En 2007, tres científicos compartieron el galardón en Fisiología o Medicina por los descubrimientos que hicieron posible modificar genes específicos en células madre de ratones. Eso dio origen a los “ratones de diseño”, que han sido fundamentales para el progreso de la ciencia contemporánea. Durante el fastuoso banquete celebrado en el Salón Azul del Ayuntamiento de Estocolmo, agradeció el premio uno de esos investigadores, Oliver Smithies, británico que desarrolló su carrera en los Estados Unidos de América.

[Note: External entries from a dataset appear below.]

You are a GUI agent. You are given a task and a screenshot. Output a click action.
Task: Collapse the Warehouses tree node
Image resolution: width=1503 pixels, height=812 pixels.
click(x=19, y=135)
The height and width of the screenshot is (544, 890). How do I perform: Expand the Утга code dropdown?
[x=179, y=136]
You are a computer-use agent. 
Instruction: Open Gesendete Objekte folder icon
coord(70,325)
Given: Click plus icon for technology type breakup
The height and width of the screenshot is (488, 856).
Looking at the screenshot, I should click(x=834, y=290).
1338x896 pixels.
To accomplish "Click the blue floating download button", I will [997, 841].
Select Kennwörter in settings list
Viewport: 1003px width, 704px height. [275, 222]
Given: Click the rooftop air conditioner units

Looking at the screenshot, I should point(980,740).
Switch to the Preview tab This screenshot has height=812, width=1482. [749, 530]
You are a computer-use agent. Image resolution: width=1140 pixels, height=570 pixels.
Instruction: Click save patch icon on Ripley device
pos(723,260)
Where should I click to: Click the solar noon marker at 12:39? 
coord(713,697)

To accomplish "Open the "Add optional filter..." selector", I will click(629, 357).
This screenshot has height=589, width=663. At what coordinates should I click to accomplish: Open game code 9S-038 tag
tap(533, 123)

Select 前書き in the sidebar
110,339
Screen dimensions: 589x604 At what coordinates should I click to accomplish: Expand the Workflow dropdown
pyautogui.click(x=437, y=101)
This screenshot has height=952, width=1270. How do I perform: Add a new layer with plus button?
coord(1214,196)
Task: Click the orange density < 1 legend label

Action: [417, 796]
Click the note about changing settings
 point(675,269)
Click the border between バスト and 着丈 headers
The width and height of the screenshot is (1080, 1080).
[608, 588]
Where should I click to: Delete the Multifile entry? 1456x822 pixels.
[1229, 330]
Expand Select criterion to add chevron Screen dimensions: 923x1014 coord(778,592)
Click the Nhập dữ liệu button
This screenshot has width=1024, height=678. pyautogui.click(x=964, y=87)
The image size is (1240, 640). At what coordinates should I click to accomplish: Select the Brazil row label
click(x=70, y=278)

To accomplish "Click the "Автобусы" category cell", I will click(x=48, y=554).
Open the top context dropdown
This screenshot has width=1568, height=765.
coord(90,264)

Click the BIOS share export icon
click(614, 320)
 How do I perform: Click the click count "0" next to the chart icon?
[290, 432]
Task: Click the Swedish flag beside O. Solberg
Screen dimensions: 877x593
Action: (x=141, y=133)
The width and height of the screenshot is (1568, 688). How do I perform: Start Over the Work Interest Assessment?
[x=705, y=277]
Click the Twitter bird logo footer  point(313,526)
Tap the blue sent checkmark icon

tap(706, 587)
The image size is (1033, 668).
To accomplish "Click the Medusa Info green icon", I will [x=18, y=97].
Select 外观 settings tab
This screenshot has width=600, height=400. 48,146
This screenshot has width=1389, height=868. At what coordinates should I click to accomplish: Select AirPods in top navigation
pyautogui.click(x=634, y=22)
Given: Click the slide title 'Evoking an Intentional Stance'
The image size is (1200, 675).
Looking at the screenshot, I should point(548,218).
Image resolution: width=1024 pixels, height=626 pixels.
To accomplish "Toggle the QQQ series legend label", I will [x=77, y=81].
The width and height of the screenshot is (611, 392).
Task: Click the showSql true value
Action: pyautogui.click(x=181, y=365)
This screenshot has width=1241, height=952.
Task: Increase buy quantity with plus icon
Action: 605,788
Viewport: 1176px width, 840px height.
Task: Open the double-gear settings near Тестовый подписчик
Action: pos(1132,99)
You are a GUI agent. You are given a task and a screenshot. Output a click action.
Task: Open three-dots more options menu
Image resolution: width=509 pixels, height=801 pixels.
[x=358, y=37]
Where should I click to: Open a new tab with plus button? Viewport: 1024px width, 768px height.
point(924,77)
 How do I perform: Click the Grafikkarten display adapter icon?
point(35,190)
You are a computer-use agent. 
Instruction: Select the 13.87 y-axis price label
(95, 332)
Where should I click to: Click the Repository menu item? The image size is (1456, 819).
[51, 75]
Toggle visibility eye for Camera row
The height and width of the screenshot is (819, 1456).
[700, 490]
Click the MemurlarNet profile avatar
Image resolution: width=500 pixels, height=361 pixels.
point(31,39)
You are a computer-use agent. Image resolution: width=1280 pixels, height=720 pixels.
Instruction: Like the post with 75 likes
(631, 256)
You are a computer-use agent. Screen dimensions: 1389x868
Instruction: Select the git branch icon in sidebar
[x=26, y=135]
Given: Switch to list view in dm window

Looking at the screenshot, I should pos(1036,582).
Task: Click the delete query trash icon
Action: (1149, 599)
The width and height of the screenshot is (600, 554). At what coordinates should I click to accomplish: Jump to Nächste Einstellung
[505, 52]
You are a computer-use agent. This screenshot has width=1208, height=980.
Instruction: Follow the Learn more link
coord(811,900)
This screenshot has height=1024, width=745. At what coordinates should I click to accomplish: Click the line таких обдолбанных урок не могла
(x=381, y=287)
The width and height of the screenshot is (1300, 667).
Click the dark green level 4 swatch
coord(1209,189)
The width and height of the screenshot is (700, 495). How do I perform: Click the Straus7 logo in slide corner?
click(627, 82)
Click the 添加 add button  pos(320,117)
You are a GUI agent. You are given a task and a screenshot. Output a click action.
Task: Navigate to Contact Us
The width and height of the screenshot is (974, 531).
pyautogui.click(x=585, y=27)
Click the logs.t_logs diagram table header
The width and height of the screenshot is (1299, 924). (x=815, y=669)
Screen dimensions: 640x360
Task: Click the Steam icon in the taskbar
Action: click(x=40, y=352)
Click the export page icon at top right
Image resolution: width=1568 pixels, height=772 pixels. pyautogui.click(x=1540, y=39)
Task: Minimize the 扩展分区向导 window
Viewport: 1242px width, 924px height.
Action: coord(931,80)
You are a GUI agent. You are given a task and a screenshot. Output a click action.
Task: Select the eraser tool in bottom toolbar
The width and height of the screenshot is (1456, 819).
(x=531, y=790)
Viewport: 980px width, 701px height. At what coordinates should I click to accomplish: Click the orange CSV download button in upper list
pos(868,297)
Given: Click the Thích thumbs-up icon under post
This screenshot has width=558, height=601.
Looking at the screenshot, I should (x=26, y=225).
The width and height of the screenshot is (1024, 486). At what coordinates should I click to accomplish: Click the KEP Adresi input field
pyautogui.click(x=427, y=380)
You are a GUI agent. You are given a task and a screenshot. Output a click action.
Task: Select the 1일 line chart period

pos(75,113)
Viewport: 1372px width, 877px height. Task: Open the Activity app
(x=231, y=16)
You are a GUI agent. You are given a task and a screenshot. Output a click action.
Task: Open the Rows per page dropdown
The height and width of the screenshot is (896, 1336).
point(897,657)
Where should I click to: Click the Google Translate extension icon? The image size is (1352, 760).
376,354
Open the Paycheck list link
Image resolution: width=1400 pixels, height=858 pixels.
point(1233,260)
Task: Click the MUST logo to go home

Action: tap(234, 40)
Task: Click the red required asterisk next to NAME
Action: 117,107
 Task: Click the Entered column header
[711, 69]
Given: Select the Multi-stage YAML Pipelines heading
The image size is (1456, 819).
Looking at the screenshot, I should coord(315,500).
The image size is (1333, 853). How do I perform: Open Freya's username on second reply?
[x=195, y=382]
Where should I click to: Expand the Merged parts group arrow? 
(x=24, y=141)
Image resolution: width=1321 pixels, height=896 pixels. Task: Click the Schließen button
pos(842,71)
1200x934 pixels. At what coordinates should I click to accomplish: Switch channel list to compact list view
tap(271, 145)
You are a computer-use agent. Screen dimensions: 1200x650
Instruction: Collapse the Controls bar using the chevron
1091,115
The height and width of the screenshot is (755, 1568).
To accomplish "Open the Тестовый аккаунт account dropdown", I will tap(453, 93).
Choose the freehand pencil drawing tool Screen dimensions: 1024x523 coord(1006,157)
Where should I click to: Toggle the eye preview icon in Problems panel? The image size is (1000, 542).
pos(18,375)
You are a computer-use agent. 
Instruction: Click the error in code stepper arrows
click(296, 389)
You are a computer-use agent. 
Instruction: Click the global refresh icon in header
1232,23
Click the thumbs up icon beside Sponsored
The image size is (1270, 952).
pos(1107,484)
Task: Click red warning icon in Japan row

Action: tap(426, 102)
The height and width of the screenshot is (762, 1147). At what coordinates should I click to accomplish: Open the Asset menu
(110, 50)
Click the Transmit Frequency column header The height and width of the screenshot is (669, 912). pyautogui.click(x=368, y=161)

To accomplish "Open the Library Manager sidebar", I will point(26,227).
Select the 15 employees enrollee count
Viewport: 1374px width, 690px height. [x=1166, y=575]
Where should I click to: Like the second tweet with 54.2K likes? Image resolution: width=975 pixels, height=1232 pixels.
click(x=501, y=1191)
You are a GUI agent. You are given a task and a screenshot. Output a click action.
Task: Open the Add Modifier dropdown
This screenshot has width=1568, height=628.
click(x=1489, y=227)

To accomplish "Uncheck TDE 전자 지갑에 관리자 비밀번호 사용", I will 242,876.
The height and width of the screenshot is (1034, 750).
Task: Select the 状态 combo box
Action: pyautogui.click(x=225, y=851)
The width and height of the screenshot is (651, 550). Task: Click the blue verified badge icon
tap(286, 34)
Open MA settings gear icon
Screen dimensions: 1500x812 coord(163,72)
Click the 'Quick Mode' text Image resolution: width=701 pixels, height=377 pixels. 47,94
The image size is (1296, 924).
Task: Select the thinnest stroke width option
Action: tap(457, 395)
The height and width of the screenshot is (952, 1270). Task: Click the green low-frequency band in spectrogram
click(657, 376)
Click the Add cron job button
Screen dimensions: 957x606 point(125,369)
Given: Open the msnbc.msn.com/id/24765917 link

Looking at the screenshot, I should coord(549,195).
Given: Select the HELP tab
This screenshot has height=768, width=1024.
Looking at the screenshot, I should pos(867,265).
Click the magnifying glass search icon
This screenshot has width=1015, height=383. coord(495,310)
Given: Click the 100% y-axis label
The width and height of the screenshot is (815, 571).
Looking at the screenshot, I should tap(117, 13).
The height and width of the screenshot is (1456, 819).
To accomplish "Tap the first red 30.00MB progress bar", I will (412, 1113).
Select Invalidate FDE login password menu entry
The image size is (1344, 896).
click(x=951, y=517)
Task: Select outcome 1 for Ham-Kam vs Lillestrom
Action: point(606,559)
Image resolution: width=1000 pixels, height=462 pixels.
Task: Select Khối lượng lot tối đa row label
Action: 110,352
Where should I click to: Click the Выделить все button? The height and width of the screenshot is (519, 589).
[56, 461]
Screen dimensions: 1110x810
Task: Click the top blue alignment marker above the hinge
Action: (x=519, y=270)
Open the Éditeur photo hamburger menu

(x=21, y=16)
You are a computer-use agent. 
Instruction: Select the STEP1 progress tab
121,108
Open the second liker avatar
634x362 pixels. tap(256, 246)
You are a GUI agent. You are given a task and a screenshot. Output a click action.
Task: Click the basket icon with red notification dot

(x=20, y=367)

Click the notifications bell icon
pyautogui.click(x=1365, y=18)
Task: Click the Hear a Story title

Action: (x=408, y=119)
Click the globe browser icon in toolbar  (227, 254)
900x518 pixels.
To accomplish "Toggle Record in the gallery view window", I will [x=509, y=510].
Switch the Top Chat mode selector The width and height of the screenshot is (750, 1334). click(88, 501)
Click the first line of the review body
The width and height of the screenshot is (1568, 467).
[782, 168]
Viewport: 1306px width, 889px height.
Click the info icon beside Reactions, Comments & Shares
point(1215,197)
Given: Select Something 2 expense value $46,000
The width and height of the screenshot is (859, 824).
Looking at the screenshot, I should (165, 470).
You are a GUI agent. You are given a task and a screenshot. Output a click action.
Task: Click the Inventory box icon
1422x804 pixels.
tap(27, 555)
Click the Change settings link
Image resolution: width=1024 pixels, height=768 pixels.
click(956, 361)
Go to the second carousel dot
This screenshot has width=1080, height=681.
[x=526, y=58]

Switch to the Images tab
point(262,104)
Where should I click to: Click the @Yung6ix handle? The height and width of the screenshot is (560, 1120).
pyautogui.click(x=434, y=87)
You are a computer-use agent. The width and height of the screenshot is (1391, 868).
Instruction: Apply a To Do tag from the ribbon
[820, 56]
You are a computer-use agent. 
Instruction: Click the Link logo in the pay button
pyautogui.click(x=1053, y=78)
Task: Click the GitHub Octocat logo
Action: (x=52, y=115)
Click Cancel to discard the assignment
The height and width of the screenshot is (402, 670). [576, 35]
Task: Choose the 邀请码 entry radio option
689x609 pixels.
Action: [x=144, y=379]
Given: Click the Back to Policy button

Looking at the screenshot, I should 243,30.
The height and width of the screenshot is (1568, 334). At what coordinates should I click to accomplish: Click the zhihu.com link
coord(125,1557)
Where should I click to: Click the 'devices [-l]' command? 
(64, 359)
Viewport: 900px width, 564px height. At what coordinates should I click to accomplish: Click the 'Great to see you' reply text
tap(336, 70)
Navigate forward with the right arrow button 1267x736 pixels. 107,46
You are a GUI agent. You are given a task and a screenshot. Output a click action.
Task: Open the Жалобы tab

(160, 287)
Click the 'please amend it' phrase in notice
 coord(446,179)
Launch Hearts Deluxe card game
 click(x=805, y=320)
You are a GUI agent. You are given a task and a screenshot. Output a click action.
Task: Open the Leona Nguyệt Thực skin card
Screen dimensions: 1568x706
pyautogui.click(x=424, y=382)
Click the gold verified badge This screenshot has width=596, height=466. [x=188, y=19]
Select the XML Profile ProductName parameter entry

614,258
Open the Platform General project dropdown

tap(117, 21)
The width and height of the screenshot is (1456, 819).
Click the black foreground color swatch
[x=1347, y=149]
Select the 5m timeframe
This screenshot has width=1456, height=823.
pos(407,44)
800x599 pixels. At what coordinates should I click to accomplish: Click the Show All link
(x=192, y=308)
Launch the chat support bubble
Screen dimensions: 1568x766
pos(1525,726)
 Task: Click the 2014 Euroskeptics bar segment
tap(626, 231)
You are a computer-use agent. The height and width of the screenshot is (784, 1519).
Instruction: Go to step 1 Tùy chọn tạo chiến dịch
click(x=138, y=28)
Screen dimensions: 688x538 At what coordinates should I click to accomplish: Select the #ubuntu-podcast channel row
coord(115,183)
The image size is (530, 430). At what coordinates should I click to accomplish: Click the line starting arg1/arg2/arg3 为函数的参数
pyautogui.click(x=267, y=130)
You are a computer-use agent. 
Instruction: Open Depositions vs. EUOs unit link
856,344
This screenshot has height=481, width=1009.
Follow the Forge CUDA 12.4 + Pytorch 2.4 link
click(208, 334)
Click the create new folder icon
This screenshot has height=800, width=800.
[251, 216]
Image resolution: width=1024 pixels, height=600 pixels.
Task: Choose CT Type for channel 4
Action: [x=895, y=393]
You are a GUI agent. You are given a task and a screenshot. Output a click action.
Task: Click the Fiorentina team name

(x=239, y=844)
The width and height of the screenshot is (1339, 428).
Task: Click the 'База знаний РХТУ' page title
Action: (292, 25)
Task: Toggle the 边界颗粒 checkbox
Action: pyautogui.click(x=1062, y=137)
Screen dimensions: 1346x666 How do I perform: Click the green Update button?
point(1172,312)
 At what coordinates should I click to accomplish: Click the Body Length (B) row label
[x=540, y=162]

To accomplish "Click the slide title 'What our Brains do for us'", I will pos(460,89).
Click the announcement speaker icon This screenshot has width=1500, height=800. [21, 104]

En esa circunstancia, luego de reconocer a los estudiantes y colegas de los premiados, sin cuya colaboración no podrían haber concretado sus trabajos, señaló que su propósito era saldar una deuda más antigua: la contraída con los maestros. Para hacerlo, evocó tres experiencias personales. La primera se remontó a su escuela primaria en Halifax, Inglaterra, donde su profesor de Matemática fue el “raro” G. E. Brown, que no era querido por sus alumnos y cuyas clases se caracterizaban por la indisciplina. “Pero –dijo– amaba la matemática y el cálculo, y logró transmitir ese amor al menos a uno de sus estudiantes: a mí”.

En las circunstancias que atravesamos, muchos docentes se desaniman ante las crecientes dificultades de todo tipo que deben enfrentar en su tarea cotidiana. Pero el recuerdo de Smithies les confirma que, si durante el curso de su vida, quien enseña algo tiene el privilegio de contagiar el amor por eso que enseña al menos a un alumno, esa vida habrá adquirido su más pleno sentido. Ningún docente sabe de antemano si germinarán las semillas de humanidad que va sembrando en su quehacer cotidiano ni tampoco cuándo y en quién lo harán. En este caso, el entusiasmo del “raro” Brown dio sus frutos en ese alumno que recibía el premio Nobel.

“Son los maestros que hallamos en el camino, que nos enseñan a completarnos”.

Smithies citó luego la experiencia que vivió con Field Morey, un distinguido aviador que le enseñó a volar cuando ya había superado los 50 años, una tarea nada sencilla. “Pero –dijo– me enseñó algo más importante que pilotear un avión. Me enseñó que es posible superar el miedo si se tienen conocimientos”. Ese miedo –el de fracasar– que experimentamos cuando emprendemos algo nuevo, puede ser superado mediante el saber.

Finalmente Smithies evocó a Alexander Ogston, un destacado químico que fue su tutor en Oxford y cuya concepción de la ciencia le sirvió de guía durante toda su vida. Decía Ogston: “La ciencia es más que la búsqueda de la verdad, más que un juego desafiante, más que una profesión. Es una vida que personas muy diversas transitan juntas, en la más cercana proximidad, una escuela de vida social. Somos miembros unos de otros”.  

Las palabras de Smithies nos recuerdan que nuestras vidas se desarrollan en estrecha relación con personas muy diferentes junto a quienes aprendemos a vivir. Son los maestros que hallamos en el camino, que nos enseñan a completarnos, a conformarnos como humanos. Porque, como bien lo señalara el maestro de Smithies, “somos miembros unos de otros”.